Но потом являются еще две тетки, принося с собой волну сострадания, и с их бесстыжих губ срываются злобные слова.
Террор! — восклицают они, поедая ореховые пирожные. Ах, бедные детки, они еще доведут вас до того, что вы не будете испытывать в ней ни малейшей потребности… Это в ком же, тетя Термина? Лицо тети — сплошной упрек, а изо рта у нее вырывается таинственный пароль: в свободе…

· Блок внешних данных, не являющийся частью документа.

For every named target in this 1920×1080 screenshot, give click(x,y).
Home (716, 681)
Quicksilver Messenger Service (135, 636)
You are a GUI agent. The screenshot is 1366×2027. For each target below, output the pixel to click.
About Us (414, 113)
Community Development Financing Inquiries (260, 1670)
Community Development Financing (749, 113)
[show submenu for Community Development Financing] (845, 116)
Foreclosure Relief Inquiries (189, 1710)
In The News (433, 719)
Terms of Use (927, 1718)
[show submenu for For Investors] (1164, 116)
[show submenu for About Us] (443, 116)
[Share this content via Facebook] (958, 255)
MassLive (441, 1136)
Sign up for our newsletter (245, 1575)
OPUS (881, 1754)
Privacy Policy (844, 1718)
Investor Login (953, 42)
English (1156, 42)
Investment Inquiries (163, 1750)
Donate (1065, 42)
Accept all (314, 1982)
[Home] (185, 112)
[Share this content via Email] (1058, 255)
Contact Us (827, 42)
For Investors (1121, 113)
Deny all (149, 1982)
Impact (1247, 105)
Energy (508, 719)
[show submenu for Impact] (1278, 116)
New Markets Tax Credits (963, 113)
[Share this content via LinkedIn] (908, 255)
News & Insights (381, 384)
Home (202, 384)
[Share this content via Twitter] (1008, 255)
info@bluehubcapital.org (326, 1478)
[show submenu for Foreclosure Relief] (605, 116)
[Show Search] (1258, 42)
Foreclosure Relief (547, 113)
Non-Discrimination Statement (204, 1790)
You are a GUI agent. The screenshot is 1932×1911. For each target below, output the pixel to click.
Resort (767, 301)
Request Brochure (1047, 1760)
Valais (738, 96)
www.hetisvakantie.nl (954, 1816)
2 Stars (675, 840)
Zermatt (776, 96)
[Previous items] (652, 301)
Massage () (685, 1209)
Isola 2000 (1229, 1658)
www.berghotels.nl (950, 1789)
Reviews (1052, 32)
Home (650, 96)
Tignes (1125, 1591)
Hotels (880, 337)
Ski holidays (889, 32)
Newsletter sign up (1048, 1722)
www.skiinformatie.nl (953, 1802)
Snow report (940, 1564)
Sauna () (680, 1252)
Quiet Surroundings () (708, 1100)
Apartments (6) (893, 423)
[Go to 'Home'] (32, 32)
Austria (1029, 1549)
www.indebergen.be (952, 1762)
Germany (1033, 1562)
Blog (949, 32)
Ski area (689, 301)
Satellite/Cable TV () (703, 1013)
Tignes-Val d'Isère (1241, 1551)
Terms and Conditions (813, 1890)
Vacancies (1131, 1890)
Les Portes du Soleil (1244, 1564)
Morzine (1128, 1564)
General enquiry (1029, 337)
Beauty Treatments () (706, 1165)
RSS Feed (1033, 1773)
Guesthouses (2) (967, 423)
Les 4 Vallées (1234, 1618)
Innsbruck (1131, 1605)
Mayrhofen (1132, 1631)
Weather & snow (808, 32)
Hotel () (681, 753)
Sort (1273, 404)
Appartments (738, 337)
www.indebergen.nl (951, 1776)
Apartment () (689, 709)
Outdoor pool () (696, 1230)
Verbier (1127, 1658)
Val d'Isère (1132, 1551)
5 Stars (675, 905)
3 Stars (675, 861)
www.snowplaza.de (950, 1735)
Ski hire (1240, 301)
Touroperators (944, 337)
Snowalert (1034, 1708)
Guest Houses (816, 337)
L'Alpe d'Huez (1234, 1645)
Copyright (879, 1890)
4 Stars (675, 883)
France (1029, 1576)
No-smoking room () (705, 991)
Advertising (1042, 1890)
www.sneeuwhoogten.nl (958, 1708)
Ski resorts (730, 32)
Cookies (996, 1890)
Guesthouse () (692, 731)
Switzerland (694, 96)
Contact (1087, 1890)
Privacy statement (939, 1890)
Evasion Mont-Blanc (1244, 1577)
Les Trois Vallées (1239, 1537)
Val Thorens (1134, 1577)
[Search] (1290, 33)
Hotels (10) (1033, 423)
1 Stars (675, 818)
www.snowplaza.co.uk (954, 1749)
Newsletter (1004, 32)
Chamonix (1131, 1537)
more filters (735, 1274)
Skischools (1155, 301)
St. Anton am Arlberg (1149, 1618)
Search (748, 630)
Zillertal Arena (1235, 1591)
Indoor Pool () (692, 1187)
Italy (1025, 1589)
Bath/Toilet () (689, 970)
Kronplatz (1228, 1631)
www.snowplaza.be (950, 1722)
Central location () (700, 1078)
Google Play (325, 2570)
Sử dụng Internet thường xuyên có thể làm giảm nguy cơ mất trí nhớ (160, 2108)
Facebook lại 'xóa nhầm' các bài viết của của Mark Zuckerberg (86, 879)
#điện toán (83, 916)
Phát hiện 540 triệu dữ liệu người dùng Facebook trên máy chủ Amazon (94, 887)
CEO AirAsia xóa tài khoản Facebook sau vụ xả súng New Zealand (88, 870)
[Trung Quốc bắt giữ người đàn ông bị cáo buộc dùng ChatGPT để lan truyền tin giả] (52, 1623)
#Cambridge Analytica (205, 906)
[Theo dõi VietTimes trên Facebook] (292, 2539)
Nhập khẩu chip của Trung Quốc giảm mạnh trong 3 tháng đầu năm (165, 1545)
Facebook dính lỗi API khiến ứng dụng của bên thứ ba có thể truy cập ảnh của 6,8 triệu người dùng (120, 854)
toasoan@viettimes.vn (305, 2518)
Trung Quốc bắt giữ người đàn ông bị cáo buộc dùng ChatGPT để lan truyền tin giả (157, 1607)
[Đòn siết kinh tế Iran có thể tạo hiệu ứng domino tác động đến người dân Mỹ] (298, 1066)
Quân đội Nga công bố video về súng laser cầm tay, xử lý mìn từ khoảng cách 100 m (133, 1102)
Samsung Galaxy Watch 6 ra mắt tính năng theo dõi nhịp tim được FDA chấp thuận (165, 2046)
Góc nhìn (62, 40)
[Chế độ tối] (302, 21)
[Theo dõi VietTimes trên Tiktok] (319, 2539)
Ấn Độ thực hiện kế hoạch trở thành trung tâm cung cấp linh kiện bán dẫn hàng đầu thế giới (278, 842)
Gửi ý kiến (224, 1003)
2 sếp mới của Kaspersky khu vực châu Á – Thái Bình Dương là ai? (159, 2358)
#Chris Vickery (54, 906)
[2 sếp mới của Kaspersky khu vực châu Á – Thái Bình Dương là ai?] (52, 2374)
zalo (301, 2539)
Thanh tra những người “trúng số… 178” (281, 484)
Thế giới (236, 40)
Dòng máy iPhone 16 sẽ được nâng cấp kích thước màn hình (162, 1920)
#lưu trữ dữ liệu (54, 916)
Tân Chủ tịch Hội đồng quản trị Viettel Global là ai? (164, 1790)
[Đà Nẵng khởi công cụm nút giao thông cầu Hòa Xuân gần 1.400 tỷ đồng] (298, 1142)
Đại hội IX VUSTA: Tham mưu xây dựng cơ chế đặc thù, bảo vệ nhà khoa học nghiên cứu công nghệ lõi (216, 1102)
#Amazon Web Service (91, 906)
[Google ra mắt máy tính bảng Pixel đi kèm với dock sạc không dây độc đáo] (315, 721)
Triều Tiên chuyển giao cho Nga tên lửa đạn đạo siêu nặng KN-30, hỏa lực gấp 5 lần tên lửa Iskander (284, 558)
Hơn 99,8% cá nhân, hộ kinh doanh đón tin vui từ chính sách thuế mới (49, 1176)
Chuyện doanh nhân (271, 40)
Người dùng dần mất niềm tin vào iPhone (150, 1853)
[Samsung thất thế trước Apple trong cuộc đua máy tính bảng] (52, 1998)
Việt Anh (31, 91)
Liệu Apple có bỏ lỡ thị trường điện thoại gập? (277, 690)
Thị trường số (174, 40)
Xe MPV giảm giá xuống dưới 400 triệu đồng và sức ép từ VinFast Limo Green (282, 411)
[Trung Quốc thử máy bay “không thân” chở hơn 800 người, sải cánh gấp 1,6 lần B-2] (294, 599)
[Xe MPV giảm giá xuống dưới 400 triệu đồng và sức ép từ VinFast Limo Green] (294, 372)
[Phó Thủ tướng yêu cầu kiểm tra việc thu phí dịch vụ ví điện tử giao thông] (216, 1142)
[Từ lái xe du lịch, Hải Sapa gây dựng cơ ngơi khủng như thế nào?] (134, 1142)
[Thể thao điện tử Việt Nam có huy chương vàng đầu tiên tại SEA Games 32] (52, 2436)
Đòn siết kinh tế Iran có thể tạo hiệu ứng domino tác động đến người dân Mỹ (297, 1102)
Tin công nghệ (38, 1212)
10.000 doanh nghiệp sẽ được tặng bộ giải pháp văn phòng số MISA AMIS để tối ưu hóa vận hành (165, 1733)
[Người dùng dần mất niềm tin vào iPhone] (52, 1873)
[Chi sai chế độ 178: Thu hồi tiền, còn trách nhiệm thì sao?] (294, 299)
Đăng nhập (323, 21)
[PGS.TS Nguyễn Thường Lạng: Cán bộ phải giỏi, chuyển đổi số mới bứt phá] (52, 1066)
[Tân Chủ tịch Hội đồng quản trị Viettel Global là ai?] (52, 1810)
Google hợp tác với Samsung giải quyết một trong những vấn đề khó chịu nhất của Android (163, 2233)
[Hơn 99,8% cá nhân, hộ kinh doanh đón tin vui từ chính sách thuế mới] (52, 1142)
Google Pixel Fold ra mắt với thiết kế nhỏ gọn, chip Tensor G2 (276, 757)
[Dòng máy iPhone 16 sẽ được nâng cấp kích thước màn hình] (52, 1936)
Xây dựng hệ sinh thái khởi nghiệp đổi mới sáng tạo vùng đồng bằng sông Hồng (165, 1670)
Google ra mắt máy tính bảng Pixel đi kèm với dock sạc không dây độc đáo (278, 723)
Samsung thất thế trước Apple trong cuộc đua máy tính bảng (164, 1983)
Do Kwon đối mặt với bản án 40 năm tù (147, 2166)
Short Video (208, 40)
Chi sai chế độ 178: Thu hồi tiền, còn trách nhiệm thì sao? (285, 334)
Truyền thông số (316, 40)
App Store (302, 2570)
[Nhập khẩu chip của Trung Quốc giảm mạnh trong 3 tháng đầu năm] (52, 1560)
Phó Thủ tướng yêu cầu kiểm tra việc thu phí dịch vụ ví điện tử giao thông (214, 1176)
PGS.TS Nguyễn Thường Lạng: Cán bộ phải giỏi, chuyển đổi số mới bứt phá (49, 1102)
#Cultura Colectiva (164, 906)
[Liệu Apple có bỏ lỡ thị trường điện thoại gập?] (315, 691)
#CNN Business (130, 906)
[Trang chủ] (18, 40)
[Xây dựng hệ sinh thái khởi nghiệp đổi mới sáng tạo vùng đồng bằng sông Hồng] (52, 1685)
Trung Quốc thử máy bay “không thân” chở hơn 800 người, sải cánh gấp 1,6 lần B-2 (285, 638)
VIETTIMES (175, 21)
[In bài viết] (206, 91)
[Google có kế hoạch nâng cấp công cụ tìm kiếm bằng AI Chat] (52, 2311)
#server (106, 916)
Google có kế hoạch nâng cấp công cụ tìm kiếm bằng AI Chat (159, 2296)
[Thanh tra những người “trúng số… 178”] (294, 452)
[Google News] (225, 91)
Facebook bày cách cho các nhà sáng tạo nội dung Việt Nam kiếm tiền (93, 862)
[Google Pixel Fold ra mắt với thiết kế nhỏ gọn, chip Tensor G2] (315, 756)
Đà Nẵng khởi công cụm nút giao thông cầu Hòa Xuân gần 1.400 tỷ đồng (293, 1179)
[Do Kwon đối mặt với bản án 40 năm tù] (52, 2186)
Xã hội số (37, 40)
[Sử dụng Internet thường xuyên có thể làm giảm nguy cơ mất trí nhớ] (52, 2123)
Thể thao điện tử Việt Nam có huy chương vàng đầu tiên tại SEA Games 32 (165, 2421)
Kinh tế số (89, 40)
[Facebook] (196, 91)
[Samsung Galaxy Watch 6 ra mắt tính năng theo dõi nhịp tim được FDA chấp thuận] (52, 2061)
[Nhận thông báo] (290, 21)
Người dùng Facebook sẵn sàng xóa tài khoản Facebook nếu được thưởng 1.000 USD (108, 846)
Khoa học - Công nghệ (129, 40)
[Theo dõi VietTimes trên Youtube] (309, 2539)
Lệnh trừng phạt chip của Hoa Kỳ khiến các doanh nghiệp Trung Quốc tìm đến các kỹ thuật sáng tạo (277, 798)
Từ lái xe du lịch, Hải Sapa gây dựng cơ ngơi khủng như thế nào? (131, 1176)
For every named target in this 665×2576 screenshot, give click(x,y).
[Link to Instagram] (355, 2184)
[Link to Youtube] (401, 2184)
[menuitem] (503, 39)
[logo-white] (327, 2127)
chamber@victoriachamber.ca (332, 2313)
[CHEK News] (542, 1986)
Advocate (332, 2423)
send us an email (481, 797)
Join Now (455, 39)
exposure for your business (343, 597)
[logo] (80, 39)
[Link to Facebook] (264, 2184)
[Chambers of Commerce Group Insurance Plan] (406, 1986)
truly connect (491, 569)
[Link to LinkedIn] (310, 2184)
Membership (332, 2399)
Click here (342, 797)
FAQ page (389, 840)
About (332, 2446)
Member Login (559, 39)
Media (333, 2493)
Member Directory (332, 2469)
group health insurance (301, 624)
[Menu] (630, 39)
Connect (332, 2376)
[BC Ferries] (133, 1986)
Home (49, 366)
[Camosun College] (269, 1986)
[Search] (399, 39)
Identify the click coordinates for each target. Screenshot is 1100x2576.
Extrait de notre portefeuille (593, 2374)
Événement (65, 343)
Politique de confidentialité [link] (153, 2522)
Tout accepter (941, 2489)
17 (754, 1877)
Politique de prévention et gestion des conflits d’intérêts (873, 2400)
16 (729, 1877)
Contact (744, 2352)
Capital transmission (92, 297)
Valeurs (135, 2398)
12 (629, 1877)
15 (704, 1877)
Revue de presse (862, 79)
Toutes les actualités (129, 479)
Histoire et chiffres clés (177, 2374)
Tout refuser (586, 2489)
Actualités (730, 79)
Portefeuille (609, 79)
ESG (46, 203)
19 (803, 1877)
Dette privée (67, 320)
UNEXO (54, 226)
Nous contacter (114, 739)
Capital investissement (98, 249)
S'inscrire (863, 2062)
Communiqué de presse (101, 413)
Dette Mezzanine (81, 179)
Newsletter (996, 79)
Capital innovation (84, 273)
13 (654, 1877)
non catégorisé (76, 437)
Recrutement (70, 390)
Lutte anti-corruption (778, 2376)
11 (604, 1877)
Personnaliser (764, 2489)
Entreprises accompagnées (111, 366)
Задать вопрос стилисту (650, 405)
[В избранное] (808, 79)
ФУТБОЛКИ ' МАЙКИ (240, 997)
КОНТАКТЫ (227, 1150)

Кузина увлекает Кристу Т. на кухню. Родственников не выбирают, говорит она и начинает совать в складную сумку баночки со всевозможными пряностями. Это ты возьмешь с собой, у вас этого нет, а Юстус любит острое, и не ломайся, я его знаю. Или лучше подарить тебе бюстгальтер? Кстати, это его любимый сорт чая, он тебе покажет, как заваривать, это я его выучила. Пусть у вас все будет хорошо, я уступаю его тебе от всей души. Только навещайте нас иногда, ладно? И честно говори, если тебе что нужно, будешь стесняться, я рассержусь. Почему аморальные доходы Зигфрида не должны хоть немного скрашивать вашу высокоморальную жизнь?.. Когда малыш появится на свет, ты будешь получать бананы, это уж само собой…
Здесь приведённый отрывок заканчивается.